Dressed emitters as impurities

TL;DR

This paper introduces a unified, impurity-based theoretical framework for analyzing dressed states of quantum emitters coupled to photonic baths, enabling model-independent insights and extension to multiple emitters with effective Hamiltonians.

Contribution

It develops a resolvent-based, impurity analogy approach for dressed states, generalizes to multiple emitters, and formalizes properties previously limited to specific models.

Findings

Explicit connection between dressed states and impurity problems.

Model-independent formulation of dressed state properties.
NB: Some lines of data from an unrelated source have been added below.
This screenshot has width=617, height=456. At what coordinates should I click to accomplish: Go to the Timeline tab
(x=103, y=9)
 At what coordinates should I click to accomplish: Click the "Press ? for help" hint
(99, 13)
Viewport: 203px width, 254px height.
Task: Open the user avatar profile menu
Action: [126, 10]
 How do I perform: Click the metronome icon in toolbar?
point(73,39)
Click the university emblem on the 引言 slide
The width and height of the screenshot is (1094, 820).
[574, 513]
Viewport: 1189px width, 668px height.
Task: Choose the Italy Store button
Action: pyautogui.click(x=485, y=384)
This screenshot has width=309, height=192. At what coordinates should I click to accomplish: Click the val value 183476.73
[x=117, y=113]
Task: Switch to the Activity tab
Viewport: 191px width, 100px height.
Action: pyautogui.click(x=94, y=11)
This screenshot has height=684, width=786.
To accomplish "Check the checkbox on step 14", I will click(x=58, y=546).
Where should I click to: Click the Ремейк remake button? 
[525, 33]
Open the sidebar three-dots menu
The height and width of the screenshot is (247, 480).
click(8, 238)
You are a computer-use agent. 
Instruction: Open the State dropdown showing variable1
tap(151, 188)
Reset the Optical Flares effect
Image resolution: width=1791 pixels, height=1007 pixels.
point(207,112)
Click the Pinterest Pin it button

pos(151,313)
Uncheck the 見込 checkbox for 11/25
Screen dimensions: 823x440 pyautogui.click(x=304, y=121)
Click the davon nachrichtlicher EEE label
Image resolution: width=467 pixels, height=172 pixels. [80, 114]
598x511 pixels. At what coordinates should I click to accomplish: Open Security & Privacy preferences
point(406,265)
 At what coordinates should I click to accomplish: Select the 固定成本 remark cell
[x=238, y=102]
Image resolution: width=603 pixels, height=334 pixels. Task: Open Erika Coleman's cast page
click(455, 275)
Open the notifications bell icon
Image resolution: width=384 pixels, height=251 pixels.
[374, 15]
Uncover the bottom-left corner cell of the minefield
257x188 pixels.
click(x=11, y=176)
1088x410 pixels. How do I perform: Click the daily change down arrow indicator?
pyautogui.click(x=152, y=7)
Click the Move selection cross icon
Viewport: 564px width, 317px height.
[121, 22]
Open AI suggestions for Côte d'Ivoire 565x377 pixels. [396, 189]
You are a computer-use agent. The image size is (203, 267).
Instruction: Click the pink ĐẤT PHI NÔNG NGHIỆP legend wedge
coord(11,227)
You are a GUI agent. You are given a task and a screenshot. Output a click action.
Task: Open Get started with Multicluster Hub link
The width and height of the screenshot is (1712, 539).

Derivation of dissipationless effective Hamiltonians for multiple emitters.

Abstract

Dressed states forming when quantum emitters or atoms couple to a photonic bath underpin a number of phenomena and applications, in particular dispersive effective interactions occurring within photonic bandgaps. Here, we present a compact formulation of the resolvent-based theory for calculating atom-photon dressed states built on the idea that the atom behaves as an effective impurity. This establishes an explicit connection with the standard impurity problem in condensed matter. Moreover, it allows us to formulate and settle in a model-independent context a number of properties previously known only for specific models or not entirely formalized. The framework is next extended to the case of more than one emitter, which is used to derive a general expression of dissipationless effective Hamiltonians explicitly featuring the overlap of single-emitter dressed bound states.